Zhang Zhi-Yong, Zhou Chun-Hua, Li Ming-Xu, Yu Yong-Wu
Department of Nephrology, Naval General Hospital of PLA, Beijing 100048, P.R. China.
Exp Ther Med. 2012 Mar;3(3):519-524. doi: 10.3892/etm.2011.444. Epub 2011 Dec 30.
The objective of the present study was to investigate the long-term clinical efficacy of intermittent peritoneal dialysis (IPD) using various doses and to explore the most suitable dialysis dose and practice pattern for patients. A total of 52 inpatients/outpatients who had undergone IPD for more than 5 years were recruited and divided into three groups according to the dialysis dose: 4 liters in Group A, 6 liters in Group B and 8 liters in Group C. The dwell time was 4 h. All patients were fasted overnight. The dialysis adequacy, nutritional status, complication control, blood pressure and intra-abdominal infection were determined and observed among these patients. Barthel index (BI) and Hamilton Depression Scale (HAMD) were employed to measure the activities of daily living (ADL) and degree of depression, respectively. The dialysis adequacy and ultrafiltration volume in Group A were lower than those in Groups B and C, but the residual urine volume was larger than that in the latter two groups.

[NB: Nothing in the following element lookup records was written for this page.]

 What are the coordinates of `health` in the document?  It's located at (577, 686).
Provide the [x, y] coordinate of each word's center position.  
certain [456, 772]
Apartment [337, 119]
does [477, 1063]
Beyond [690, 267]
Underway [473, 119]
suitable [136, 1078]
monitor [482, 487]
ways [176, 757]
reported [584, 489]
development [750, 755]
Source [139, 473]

In addition, there was a marked difference in the control of complications between Group A and Groups B and C. When compared to Groups A and B, the nutritional status in Group C was significantly decreased, the mean arterial pressure and intra-abdominal infection rates were dramatically increased, and the HAMD scores were also higher (P<0.05). No significant difference was noted in the BI. For patients undergoing long-term IPD, individualized dialysis dose may benefit the dialysis adequacy, nutritional status, control of complications, blood pressure, rate of intra-abdominal infection, ADL and depression.

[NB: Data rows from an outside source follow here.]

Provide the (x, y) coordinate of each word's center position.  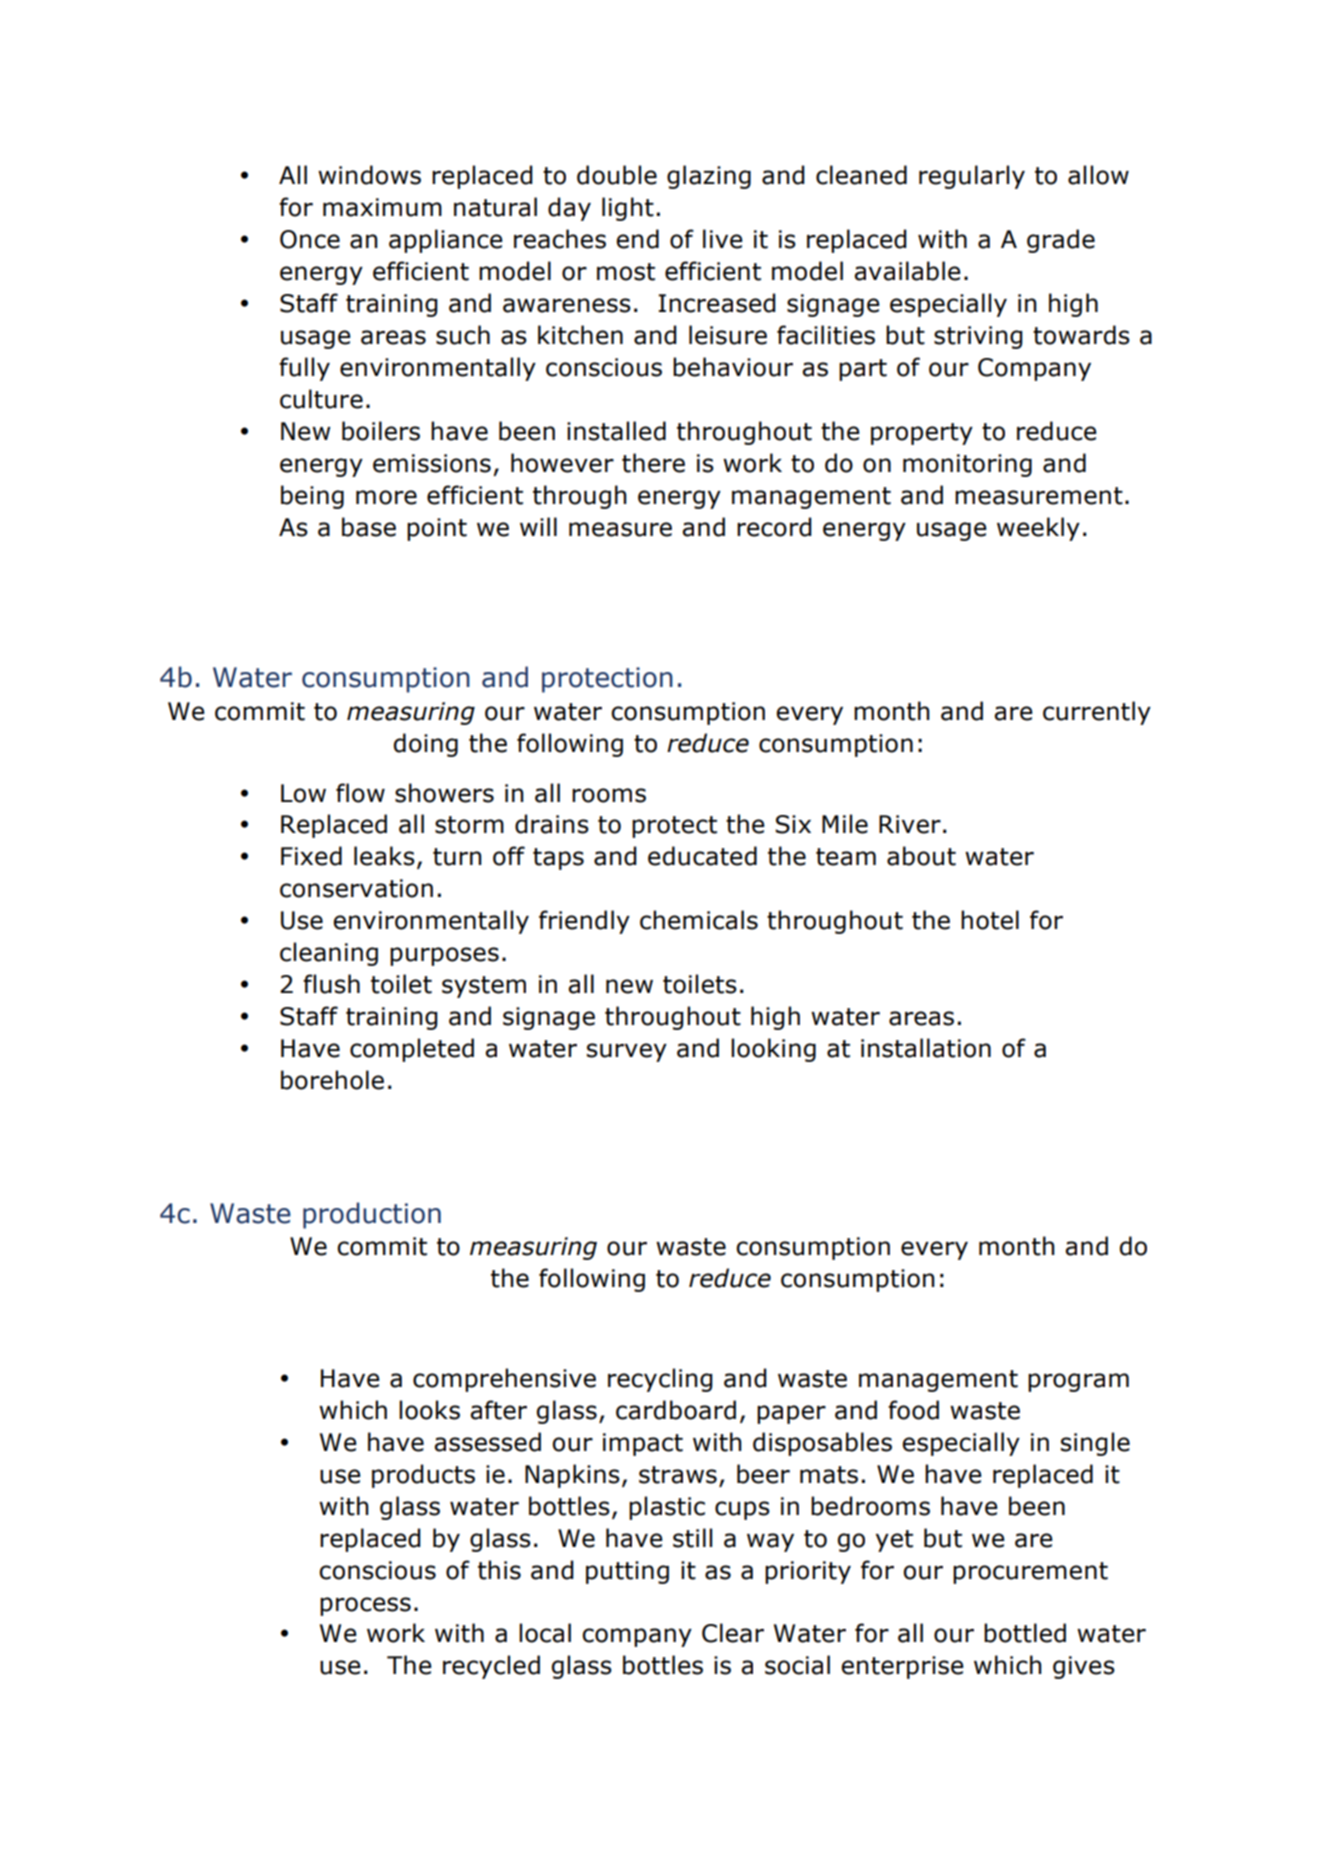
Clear (733, 1633)
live (723, 239)
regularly (972, 177)
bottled (1025, 1633)
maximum (382, 207)
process (365, 1606)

本研究的目的是探讨不同剂量间歇性腹膜透析(IPD)的长期临床疗效,并为患者探寻最合适的透析剂量及操作模式。共招募了52例接受IPD治疗超过5年的住院/门诊患者,根据透析剂量分为三组:A组4升,B组6升,C组8升。留腹时间为4小时。所有患者均隔夜禁食。测定并观察这些患者的透析充分性、营养状况、并发症控制情况、血压及腹腔内感染情况。分别采用Barthel指数(BI)和汉密尔顿抑郁量表(HAMD)来衡量日常生活活动能力(ADL)和抑郁程度。A组的透析充分性和超滤量低于B组和C组,但残余尿量大于后两组。此外,A组与B组和C组在并发症控制方面存在显著差异。与A组和B组相比,C组的营养状况显著下降,平均动脉压和腹腔内感染率显著升高,HAMD评分也更高(P<0.05)。BI无显著差异。对于长期接受IPD治疗的患者,个体化透析剂量可能有利于透析充分性、营养状况、并发症控制、血压、腹腔内感染率、ADL及抑郁情况。